Серпуховской без натяжки встраивается в этот ряд. К уже отмеченным выше его характеристикам надо добавить и такую, как внешность. Эта внешность словно нарочно создана для демонстрации успеха, а в действительности от успеха неотделима. Впервые мы видим его глазами Вронского, и этот цепкий взгляд, прочитывающий признаки высокого статуса в мелочах, как можно догадаться, телодвижений и мимики, не столь уж отличен от «ироничного и завистливого» взгляда, каким рассказчик в «Набеге» смотрит на генерала, опознавая в нем человека, «который себе очень хорошо знает высокую цену»392:
Он возмужал, отпустив бакенбарды, но он был такой же стройный, не столько поражавший красотой, сколько нежностью и благородством лица и сложения. Одна перемена, которую заметил в нем Вронский, было то тихое, постоянное сияние, которое устанавливается на лицах людей, имеющих успех и уверенных в признании этого успеха всеми. Вронский знал это сияние и тотчас же заметил его на Серпуховском (293/3:21).

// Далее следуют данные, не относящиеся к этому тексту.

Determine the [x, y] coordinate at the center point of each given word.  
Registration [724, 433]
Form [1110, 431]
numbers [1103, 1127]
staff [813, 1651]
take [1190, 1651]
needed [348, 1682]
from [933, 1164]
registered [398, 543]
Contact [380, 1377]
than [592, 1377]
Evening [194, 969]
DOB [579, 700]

Красота Барятинского, особенно в молодости (а Толстой видел его хотя и давно отпустившим взрослящие бакенбарды, но еще не начавшим болеть и заметно стареть), была предметом восхищения современников. Вот как вспоминал свое первое впечатление от него В. А. Инсарский, в начале 1840‐х петербургский чиновник, вхожий в высшее общество, а затем – управляющий огромным майоратом Барятинского в Курской губернии и его же сотрудник на Кавказе:
Молодой человек <…> беспримерно стройный, красавец собой, с голубыми глазами, роскошными белокурыми вьющимися волосами, он резко отличался от всех других, составлявших свиту наследника, и обращал на себя всеобщее внимание. Манеры его отличались простотой и изяществом393.
К середине 1870‐х годов Барятинский утратил не только изрядную долю прежнего обаяния, но и почти все реальное политическое влияние, которого было не восполнить пышным букетом почестей, включая чин генерал-фельдмаршала, на тот момент никому более из здравствовавших российских военачальников не принадлежавший. У его преждевременного обращения в «бывшего» имелась, кроме действительного ухудшения здоровья, причина, упомянуть которую особенно уместно в разговоре о подтекстах АК. Такова была цена за эскападу с увозом за границу любовницы, жены собственного адъютанта, за «правильно» организованный в Синоде бракоразводный процесс, на котором муж фиктивно выступал виновной стороной, и за последующее восстановление репутации нововенчанной жены Барятинского принятием ее ко двору394. И если мой тезис о том, что в Серпуховском заключалась аллюзия и к Барятинскому, верен, то можно сказать, что аллюзия в определенный момент как бы замыкается на самое себя: предостерегая Вронского, молодой генерал напоминает ему об их знакомых, которые «погубили свои карьеры из‐за женщин», и добавляет: «Тем хуже, чем прочнее положение женщины в свете, тем хуже. Это все равно, как уже не то что тащить fardeau [груз. – фр.] руками, а вырывать его у другого» (296, 297/3:21). С учетом этого еще пикантнее звучит двусмысленный каламбур Стивы Облонского, поздравляющего себя с улаживанием развода Анны и Каренина. Этот пассаж вскоре после написания и выхода глав с Серпуховским был добавлен в одну из глав следующей, 4‐й, части: «Какая разница между мною и фельдмаршалом? Фельдмаршал делает развод – и никому оттого не лучше, а я сделал развод – и троим стало лучше…» (406/4:22)395. «Фельдмаршалом» в значении имени собственного тогда в высшем обществе нередко звали Барятинского, и он за десять лет перед тем действительно сделал развод – не воинский церемониал, как вроде бы подразумевается каламбуром, а расторжение первого брака своей будущей жены.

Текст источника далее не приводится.